Michael Kilberg, Ph.D.

Michael S. Kilberg,


Research: Asparagine Synthetase Deficiency;
Nutrient control of transcription
  Ph.D. from University of South Dakota, 1977

Contact Information:
Office: R3-116 ARB
Lab: R3-148 ARB
Telephone: (352) 294-8388
Email: mkilberg@ufl.edu



Professor Michael S. Kilberg earned his Ph.D. in biochemistry and molecular biology. He did post-doctoral studies at the University of Michigan, before joining the faculty at UF. He has written numerous reviews, organized several symposia, and written multiple chapters for both the Annual Review of Nutrition and the Annual Review of Biochemistry. Dr. Kilberg has served three terms on the Editorial Board of the Journal of Biological Chemistry.  Dr. Kilberg has received the University of Florida Doctoral Advisor/Mentoring Award, the College of Medicine Faculty Research Award, and a University of Florida Research Foundation Professorship.

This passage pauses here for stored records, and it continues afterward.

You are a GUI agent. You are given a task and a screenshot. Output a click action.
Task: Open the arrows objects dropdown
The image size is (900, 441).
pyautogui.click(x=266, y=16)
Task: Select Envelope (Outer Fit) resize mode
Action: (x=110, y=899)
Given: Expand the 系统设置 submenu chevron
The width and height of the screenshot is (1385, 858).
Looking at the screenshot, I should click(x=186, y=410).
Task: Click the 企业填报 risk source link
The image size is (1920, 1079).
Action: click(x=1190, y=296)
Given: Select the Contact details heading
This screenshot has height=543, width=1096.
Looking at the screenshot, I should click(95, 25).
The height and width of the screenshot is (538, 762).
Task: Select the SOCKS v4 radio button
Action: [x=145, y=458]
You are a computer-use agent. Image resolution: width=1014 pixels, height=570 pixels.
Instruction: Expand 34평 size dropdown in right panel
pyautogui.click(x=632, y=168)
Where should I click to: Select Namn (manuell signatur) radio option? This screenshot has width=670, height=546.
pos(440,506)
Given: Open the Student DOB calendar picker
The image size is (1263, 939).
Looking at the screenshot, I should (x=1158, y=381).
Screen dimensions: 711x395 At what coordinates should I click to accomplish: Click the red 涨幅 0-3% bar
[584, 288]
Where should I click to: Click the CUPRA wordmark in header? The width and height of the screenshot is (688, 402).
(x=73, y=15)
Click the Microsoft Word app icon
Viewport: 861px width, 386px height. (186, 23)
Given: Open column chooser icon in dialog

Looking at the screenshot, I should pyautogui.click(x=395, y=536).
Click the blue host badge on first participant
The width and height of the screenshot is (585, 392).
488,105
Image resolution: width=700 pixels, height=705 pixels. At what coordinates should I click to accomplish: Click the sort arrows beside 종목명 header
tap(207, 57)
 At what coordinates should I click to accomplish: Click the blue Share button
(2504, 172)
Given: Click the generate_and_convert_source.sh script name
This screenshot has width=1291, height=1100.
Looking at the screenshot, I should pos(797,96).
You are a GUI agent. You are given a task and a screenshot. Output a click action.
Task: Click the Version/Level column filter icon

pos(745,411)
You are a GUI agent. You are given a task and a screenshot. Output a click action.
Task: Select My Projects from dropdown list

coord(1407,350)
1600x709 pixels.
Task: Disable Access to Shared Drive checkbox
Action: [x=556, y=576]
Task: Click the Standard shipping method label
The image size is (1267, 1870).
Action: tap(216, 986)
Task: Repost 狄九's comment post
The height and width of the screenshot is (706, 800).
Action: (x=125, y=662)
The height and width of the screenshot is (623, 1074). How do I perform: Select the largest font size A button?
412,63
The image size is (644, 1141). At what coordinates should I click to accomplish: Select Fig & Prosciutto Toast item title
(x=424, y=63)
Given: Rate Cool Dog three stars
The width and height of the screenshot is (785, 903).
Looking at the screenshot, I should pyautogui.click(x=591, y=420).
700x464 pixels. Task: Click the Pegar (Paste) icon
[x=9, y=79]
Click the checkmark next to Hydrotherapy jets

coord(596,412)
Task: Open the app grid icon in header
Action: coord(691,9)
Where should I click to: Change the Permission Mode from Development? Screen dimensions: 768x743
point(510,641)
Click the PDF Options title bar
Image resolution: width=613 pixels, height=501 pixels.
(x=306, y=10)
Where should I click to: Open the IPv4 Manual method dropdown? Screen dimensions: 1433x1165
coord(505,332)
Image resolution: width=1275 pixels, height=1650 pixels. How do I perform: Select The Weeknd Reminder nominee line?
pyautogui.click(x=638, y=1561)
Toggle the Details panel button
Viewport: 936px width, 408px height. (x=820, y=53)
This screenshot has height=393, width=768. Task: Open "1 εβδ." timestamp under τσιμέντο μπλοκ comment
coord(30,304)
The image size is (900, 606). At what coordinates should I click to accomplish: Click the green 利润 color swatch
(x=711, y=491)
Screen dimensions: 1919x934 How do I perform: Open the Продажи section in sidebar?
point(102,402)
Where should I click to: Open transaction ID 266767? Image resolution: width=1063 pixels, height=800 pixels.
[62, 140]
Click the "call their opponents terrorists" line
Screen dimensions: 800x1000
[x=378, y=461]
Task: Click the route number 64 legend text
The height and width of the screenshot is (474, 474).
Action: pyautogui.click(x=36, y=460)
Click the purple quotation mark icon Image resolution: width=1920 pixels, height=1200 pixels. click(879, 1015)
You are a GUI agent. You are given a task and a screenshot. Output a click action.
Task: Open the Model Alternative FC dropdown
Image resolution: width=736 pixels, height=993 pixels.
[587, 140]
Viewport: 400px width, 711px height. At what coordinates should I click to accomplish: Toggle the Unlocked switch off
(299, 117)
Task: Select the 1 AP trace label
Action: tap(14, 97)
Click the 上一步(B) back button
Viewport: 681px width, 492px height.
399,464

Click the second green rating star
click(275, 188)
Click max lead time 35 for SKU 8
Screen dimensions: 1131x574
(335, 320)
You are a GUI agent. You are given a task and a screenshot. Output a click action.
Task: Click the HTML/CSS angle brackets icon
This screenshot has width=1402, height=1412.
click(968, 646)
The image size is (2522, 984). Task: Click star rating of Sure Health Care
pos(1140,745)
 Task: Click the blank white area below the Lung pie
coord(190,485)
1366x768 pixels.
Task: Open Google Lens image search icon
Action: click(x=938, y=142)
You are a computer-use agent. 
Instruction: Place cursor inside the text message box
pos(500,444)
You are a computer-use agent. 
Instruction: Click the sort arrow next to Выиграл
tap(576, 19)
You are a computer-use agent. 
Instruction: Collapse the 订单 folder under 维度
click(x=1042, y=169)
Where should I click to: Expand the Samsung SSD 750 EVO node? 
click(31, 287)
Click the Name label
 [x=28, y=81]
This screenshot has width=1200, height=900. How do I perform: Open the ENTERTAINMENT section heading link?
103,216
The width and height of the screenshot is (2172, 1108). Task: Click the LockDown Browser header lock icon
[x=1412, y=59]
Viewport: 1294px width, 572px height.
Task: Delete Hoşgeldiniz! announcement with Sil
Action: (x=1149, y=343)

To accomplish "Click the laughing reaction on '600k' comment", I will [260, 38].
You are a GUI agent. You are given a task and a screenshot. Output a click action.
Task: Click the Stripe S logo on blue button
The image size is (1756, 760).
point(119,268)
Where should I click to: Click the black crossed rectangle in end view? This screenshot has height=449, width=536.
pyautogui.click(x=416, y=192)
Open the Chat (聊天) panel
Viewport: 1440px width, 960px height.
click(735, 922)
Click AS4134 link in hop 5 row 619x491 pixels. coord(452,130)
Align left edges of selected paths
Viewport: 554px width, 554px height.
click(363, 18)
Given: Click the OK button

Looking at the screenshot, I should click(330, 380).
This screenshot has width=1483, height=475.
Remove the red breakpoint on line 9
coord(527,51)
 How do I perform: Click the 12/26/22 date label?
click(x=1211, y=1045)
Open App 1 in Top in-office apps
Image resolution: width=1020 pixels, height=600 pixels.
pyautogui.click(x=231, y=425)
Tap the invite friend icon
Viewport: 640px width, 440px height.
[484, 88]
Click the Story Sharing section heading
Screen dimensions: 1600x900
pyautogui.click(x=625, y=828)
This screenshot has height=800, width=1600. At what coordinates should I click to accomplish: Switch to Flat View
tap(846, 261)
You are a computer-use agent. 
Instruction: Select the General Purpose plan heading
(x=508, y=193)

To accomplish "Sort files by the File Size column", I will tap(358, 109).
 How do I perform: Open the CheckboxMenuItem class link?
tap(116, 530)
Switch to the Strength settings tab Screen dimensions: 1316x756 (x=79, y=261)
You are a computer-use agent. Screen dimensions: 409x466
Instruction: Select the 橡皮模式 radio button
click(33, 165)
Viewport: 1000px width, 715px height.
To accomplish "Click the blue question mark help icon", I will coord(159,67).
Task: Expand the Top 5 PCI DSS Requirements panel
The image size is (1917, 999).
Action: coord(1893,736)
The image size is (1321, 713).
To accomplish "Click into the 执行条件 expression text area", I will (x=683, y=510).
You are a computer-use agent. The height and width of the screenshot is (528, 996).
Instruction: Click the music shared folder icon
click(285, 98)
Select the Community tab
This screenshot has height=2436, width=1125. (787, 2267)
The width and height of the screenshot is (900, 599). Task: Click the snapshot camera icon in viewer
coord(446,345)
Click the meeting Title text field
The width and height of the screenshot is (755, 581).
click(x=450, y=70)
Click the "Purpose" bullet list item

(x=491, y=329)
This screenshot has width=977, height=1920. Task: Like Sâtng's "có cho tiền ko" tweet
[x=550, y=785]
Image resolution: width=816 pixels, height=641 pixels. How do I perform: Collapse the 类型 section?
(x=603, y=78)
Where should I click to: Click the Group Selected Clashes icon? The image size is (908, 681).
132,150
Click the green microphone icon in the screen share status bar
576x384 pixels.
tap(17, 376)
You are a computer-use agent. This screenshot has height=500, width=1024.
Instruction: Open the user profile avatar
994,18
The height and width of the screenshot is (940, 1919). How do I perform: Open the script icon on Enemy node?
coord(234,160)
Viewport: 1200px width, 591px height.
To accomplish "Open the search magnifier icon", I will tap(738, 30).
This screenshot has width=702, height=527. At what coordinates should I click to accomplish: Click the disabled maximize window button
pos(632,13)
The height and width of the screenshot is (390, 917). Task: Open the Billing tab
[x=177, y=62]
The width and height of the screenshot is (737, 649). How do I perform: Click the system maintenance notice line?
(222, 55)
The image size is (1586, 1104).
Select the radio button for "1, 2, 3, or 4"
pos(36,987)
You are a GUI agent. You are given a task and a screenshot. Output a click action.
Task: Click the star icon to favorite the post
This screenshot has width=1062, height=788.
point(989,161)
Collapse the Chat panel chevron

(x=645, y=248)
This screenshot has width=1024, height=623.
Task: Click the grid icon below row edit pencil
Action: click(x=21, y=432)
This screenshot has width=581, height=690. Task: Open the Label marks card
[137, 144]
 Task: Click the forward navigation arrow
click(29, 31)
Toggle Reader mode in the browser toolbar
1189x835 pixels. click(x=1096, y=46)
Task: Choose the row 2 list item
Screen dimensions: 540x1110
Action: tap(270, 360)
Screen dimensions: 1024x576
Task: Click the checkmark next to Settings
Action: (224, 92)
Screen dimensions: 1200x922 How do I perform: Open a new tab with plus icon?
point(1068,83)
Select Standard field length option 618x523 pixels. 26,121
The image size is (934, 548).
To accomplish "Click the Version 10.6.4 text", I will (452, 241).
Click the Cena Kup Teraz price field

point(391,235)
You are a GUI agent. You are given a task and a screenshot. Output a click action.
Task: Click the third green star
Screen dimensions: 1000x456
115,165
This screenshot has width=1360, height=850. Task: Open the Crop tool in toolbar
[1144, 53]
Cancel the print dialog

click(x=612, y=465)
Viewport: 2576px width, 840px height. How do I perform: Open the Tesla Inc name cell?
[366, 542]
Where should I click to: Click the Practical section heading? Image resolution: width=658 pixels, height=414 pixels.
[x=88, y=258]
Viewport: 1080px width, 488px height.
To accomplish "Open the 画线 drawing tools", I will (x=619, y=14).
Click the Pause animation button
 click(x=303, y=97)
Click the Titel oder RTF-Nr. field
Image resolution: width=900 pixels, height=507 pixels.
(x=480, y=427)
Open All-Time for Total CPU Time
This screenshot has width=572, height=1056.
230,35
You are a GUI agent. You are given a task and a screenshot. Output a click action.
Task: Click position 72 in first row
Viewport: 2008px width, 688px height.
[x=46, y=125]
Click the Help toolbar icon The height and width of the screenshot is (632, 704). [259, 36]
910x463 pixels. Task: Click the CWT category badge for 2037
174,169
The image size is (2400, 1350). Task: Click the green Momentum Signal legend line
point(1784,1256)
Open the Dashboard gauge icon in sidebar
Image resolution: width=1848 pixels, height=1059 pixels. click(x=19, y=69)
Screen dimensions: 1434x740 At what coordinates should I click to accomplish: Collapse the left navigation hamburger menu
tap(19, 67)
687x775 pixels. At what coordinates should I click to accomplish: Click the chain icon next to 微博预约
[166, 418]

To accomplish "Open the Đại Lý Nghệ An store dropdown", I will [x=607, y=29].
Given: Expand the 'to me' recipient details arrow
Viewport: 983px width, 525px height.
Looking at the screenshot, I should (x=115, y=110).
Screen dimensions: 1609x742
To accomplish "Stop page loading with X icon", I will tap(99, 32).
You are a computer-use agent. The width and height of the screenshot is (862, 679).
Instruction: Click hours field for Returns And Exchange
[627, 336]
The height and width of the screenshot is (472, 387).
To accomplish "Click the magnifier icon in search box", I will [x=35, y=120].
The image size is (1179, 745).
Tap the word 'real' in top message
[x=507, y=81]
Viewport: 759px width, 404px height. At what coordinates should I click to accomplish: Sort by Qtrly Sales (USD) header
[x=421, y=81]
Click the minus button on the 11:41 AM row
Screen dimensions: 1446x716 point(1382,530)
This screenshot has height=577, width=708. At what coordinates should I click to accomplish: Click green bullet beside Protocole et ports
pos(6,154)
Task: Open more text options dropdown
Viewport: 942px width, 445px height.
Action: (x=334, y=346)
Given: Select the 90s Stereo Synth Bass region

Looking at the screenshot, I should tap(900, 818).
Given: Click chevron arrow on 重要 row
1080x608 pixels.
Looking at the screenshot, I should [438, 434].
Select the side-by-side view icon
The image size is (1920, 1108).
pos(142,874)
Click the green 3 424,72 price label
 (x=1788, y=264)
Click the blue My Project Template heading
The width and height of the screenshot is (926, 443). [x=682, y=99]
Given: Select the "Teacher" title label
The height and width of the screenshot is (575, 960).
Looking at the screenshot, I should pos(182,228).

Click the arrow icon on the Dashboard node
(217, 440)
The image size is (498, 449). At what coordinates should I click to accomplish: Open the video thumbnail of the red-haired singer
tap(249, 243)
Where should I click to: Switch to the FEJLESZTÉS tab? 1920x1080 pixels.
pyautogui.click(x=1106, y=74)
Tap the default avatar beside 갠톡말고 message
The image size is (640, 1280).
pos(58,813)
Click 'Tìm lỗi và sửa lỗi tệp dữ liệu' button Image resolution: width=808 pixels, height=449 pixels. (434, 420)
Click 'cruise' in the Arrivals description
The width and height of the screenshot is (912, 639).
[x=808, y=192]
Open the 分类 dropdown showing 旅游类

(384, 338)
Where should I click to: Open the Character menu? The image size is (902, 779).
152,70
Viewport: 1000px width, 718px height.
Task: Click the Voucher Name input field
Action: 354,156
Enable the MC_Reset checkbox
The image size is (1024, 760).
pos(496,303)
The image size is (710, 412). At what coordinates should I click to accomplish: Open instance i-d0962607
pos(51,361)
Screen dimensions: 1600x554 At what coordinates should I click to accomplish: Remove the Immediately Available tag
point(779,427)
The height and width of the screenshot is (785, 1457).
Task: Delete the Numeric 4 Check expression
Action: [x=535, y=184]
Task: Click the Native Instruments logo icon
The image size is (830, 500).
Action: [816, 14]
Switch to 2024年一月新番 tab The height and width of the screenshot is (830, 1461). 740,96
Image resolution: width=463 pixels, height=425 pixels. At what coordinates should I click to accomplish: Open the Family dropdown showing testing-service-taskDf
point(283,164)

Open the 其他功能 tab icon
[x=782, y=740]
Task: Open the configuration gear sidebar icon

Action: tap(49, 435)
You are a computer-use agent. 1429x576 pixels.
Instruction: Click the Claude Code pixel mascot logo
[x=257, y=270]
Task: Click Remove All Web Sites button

Asparagine synthetase (ASNS) catalyzes the ATP-dependent synthesis of asparagine (Asn) from aspartate, using glutamine (Gln) as the source of the amide nitrogen. The human ASNS enzyme has 561 AA residues, a predicted mass of 64.37 kDa, and two primary catalytic domains. The N-terminal domain (residues 1-208) contains the Gln hydrolysis site and the C-terminal domain (residues 209-561) binds ATP and aspartate to generate the aspartyl-AMP intermediate. Ammonia is transferred between the domains to generate the Asn product. Given the wide spread ASNS expression in human tissues, Asn is not considered a dietary essential amino acid (AA), but insufficient ASNS activity causes individual cells, tissues, or organs to become Asn-dependent. For example, standard multi-drug therapy of childhood acute lymphoblastic leukemia (ALL) includes Asparaginase (ASNase) because ALL cells lack sufficient ASNS to maintain growth in the absence of extracellular Asn. Research from our laboratory and others has revealed an inverse correlation between ASNase sensitivity and ASNS protein expression in ALL, ovarian cancer, and hepatocellular carcinoma. In 2013, a new inborn error of metabolism was discovered, Asparagine Synthetase Deficiency (ASNSD). ASNSD is associated with homozygous or compound heterozygous mutations within the human ASNS gene on chromosome 7q21.3, but the exact mechanisms that cause the overt symptoms of the disease are not well understood. Typically, newborns with this disease exhibit severe microcephaly that continues as progressive brain atrophy, intractable epileptic seizures, suppressed mental and physical development, and a shortened lifespan. Exome sequencing of children with these symptoms is the primary mechanism of diagnosis because there is no convenient, reproducible, and specific assay for ASNS enzymatic activity. Furthermore, conclusive evidence that particular ASNS mutations account totally for the phenotype and the degree to which specific ASNS variants function within cells remains unknown. Thus, there are critical gaps in our knowledge of ASNS function and the manifestation of ASNSD. Our research proposes to address these gaps by utilizing a new ASNS enzymatic assay and genomic approaches to provide further insight into the cellular impact of specific ASNSD-associated AA variants.